Preterm birth is often associated with chorioamnionitis and increased risk of neurodevelopmental disorders. Preterm birth also leads to cerebellar underdevelopment but the mechanisms of disrupted cerebellar development in preterm infants are little understood. Here, we leveraged single-nuclei RNA-sequencing of the cerebellum in a rhesus macaque model of chorioamnionitis and preterm birth, to show that chorioamnionitis leads to Purkinje cell loss and disrupted maturation of granule cells and oligodendrocytes in the fetal cerebellum at late gestation. Purkinje cell loss is accompanied by decreased sonic hedgehog signaling from Purkinje cells to granule cells, which show an accelerated maturation.
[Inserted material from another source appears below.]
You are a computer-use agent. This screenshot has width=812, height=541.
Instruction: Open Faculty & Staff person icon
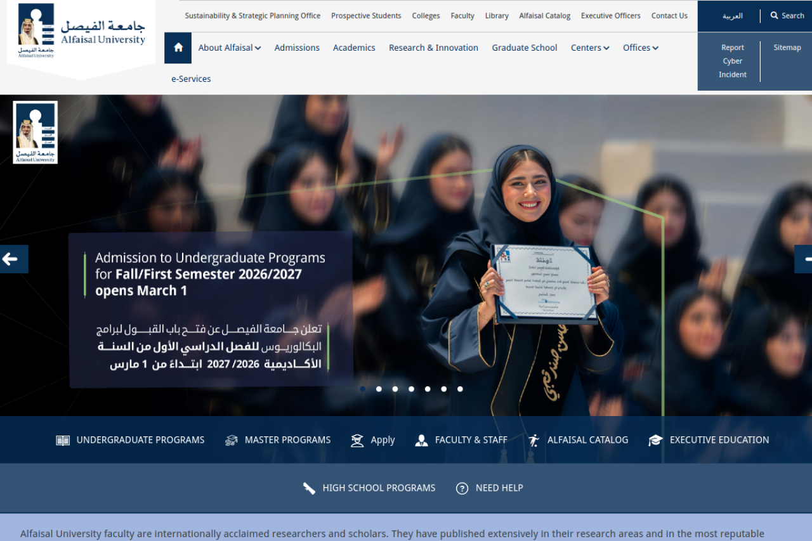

Chorioamnionitis also accelerated pre-oligodendrocyte maturation into myelinating oligodendrocytes, confirmed by increased expression of myelin basic protein in the cerebellum of chorioamnionitis-exposed fetuses. These findings are consistent with reported histopathological findings in individuals with autism and suggest a novel mechanism through which perinatal inflammation contributes to neurodevelopmental disorders. ### Competing Interest Statement The authors have declared no competing interest.